[Goal]: Reproduce the lines of the listing below verbatim, starting with the line containing "Screen dimensions: 1081x555" and ending with, and including, the line containing "Click the align".

[Given data]:
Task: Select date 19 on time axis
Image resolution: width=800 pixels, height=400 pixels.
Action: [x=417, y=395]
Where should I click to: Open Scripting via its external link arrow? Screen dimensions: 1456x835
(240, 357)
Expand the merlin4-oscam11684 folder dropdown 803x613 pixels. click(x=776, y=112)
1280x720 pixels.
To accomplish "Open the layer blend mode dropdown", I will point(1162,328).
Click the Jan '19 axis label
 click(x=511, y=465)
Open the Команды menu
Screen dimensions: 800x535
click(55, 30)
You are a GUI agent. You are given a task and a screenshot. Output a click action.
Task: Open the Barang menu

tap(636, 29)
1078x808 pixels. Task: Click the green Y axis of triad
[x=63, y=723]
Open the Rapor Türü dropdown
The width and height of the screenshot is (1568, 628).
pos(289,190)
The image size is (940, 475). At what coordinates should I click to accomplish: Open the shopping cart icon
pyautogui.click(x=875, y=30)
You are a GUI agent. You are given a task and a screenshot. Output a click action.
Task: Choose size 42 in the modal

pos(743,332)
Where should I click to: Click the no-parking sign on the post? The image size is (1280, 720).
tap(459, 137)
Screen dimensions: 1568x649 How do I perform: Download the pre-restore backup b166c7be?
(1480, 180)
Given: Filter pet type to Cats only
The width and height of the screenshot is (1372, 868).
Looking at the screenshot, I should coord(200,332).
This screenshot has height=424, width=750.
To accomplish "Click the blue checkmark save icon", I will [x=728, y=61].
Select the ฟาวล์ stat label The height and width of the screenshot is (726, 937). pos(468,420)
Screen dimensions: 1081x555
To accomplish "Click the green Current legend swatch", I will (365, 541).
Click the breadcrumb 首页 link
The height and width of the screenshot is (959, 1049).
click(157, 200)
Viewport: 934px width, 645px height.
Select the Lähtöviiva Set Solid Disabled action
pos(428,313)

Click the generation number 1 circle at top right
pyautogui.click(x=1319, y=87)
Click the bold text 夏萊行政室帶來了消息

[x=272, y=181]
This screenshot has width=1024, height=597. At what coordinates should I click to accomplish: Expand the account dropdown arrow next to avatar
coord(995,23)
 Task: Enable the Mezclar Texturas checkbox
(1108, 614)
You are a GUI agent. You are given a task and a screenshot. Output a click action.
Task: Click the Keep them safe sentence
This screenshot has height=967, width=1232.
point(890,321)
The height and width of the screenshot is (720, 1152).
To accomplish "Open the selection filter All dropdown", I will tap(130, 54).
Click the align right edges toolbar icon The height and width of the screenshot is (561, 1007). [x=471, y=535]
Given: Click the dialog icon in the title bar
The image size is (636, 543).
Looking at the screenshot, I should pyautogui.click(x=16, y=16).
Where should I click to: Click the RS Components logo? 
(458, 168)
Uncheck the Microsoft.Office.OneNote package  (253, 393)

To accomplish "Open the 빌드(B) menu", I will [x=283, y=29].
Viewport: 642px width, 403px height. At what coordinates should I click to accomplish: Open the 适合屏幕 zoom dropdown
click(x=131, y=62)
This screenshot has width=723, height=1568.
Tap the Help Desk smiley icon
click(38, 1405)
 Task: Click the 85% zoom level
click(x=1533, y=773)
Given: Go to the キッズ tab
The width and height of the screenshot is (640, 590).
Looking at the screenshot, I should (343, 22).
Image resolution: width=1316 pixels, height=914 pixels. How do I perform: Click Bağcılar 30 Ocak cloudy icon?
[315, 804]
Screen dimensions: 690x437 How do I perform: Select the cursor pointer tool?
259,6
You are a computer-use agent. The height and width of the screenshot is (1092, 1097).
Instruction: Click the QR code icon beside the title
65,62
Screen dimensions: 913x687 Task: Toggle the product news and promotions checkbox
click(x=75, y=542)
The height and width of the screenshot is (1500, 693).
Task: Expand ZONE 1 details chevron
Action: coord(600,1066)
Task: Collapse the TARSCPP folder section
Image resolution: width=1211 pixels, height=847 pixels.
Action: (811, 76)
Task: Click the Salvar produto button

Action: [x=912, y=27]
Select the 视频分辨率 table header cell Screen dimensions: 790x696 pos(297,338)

[Task response]:
Screen dimensions: 1081x555
To accomplish "Click the green Current legend swatch", I will (365, 541).
Click the breadcrumb 首页 link
The height and width of the screenshot is (959, 1049).
click(157, 200)
Viewport: 934px width, 645px height.
Select the Lähtöviiva Set Solid Disabled action
pos(428,313)

Click the generation number 1 circle at top right
pyautogui.click(x=1319, y=87)
Click the bold text 夏萊行政室帶來了消息

[x=272, y=181]
This screenshot has width=1024, height=597. At what coordinates should I click to accomplish: Expand the account dropdown arrow next to avatar
coord(995,23)
 Task: Enable the Mezclar Texturas checkbox
(1108, 614)
You are a GUI agent. You are given a task and a screenshot. Output a click action.
Task: Click the Keep them safe sentence
This screenshot has height=967, width=1232.
point(890,321)
The height and width of the screenshot is (720, 1152).
To accomplish "Open the selection filter All dropdown", I will tap(130, 54).
Click the align right edges toolbar icon The height and width of the screenshot is (561, 1007). [x=471, y=535]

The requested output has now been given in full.